§ Task prompt
Answer these questions from the Vienna travel post:
(a) Who opened the Kunsthistorisches Museum, and in what year?
(b) How many Vermeers are in the museum's Dutch/Flemish collection?
(c) What did Jo have at the museum café?
------ Document section
Auf wiedersehen, Vienna

Vienna, Austria Yes, the time has come. We are winding up our nice long journey and are packing to leave tomorrow. Have we seen enough of this beautiful city? Don says no, and I say we’ve done quite well.

As far as Austria goes, we’ve had a solid look at the surface beauty, and have also had some insights into what lies beneath. Things seem more subtle here than in Poland, Slovakia or Hungary, but all these countries share a complicated, contentious and often overlapping history.

We’ve seen some beautiful things, and today’s last museum had quite the treasure trove. The Kunsthistorisches Museum was opened by Franz Josef I in 1891 to house the considerable Habsburg art collection and to make it available to the public. The building itself is a work of art.

The Italians were well-represented, along with the Spanish and the Dutch. The Spanish Habsburgs were really unfortunate looking — too much intermarriage.

The Dutch/Flemish collection was quite outstanding. There is an amazing collection of Brueghel paintings, some Rembrandts, and two lovely Vermeers, along with a few Memlings. Not too shabby.

The museum is vast, so one could really only scratch the surface. But what a surface. There is one whole floor filled with the imperial “knick-knacks” that prove they shopped at only the best souvenir stands.

Yes, those Habsburgs knew how to live. And how lucky we were to have shared some of that life with them in this amazing city.

Don’s Food Corner

We took a mid-morning break at the breathtaking café at the museum. Green tea (with a timer to make sure you seep the tea for exactly three minutes!) and a plum cake for me, pear juice and a banana/chocolate cake for Jo. It was a calming experience in a beautiful space. It was hard to lift ourselves up to look at more Hapsburg goodies — all too much to absorb. After the visual assault of all that art and objects d’art, all we could do was stare into our beverages and gnaw on pastries before we gathered the strength to tour the final floor.

We were going to move on to another art museum afterwards, but decided enough was enough. So we went directly to lunch after finishing with the amazing Kunsthistorisches Museum.
------------
------ Recorded data
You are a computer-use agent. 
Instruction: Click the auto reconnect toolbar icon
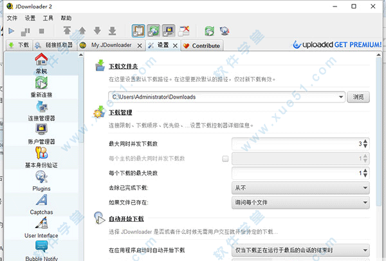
------------
§ Output of the exercise
(a) Franz Josef I, in 1891.
(b) Two.
(c) Pear juice and a banana/chocolate cake.